The 2014 film “Divergent,” a dystopia based in Chicago, also drapes a pall over our mutual aid and cooperation traits so future generations will forget they’re part of human nature.
And the young have taken to these dark visions. Harry Potter was the talk of the town for decades but in 2012 the “Hunger Games” took over. National Public Radio said teens were drawn to them like moths to a flame.
This shift in imaginative literature (and film) did not escape the great science-fiction writer, Ursula LeGuin, who died in January. She saw her imaginative-writer colleagues making a living off creating visions that feed human despair.
When she received the National Book Foundation’s Medal for Distinguished Contribution to American Letters in 2014, she said we — America — were headed for “hard times” and, to get through them, we need writers who could project “alternatives to how we live now and can see through our fear-stricken society and its obsessive technologies to other ways of being.”
The emphasis is on “other ways of being.” She said we needed more poets and other visionaries, “the realists of a larger reality,” who present societies in which people solve problems through nonviolent means, who figure out how to distribute goods and services without resentment, a society in which people generally feel good about themselves.
The United States of America today does not feel good about herself.

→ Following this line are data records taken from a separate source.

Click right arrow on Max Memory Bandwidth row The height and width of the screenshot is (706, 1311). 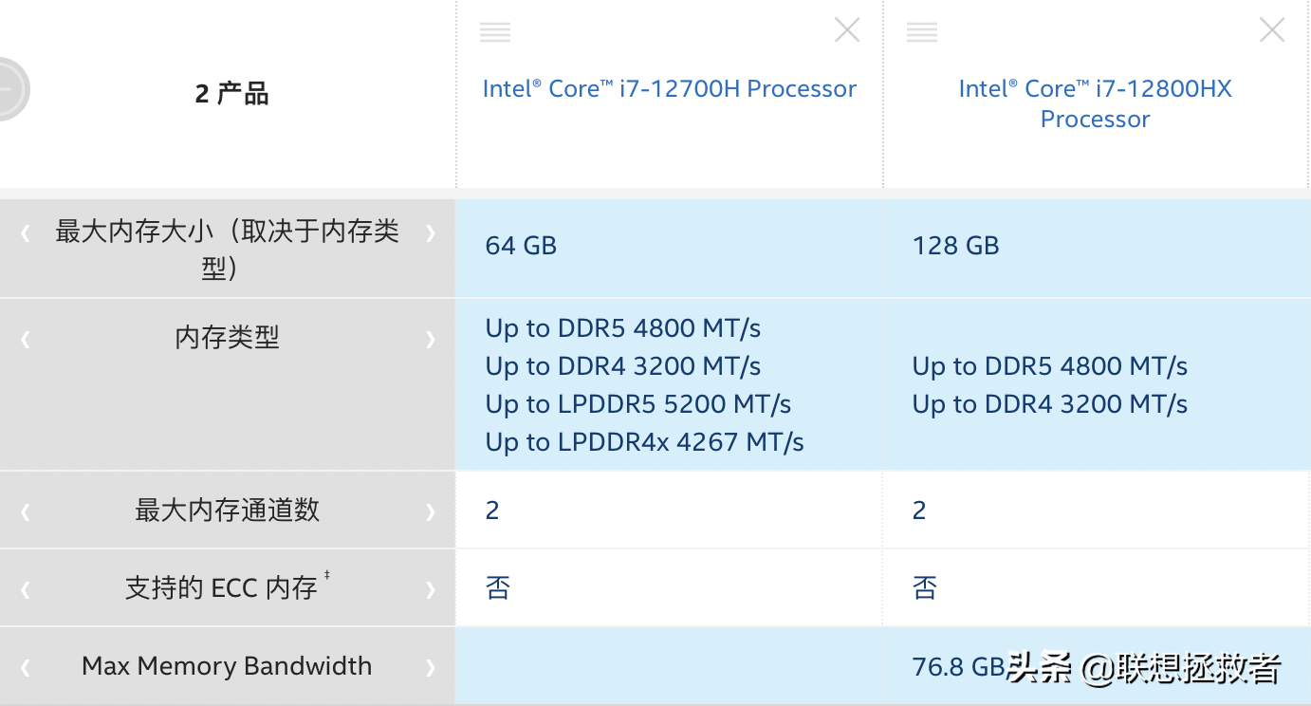[x=431, y=667]
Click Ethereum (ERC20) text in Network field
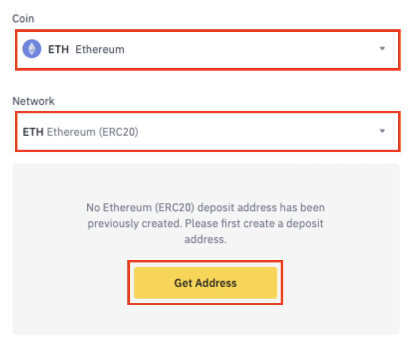This screenshot has height=345, width=411. 93,132
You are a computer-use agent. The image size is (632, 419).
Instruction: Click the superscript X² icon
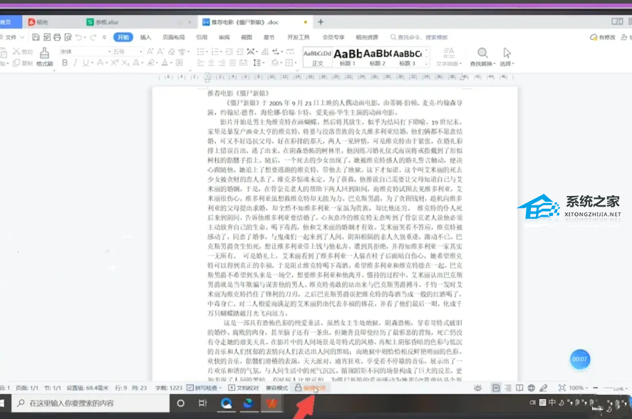[x=115, y=63]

But, as LeGuin pointed out in her highly-acclaimed anarchist-based “The Dispossessed” (Harper & Row, 1974), even in perfect societies, imperfections arise; there’s always work to do, the struggle to be human never ends.
Ironically, while America was debating the tenets of LeGuin’s anarchist society, Anarres, in 1974 sixty-nine leaders of United States society were being indicted for acts of treason, 49 pleaded guilty to selling out the American Dream. Their president escaped on a helicopter.

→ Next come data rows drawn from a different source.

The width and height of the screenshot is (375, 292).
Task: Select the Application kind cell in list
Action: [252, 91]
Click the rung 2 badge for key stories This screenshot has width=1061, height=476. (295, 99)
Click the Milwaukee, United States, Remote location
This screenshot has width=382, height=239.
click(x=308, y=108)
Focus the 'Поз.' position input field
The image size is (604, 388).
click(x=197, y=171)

Two years after “The Dispossessed” appeared, Marge Piercy’s brilliant “Woman on the Edge of Time” arrived. In Piercy’s utopian society, Mattapoisset, no one would ever think of putting women into subservient roles or making them structurally dependent. In Mattapoisset, mothers, nobody in any family, are to be enslaved for the interest of anyone.
We all know that in any society people cheat and steal and take more than they need, but every “per” — as a person is called in Mattapoisset — is guaranteed care for all their needs for life, constitutionally, because everybody, structurally, is deemed to be of equal worth.
If you’re one of those who laughs at utopian thinking because you’re wedded to dystopian dog-eat-dog modules, consider the sabbatical that everyone in Mattapoisset is guaranteed, as they do in universities now, every seven years.
That is, every seventh year, every per is freed from work and family obligations to regenerate, study, think, refresh, reassess the value and meaning of life, fully supported by the community, and without resentment. It’s part of mental health.
You like that sort of thing? Or has dystopianitis pushed you to the point where all you can offer is derision?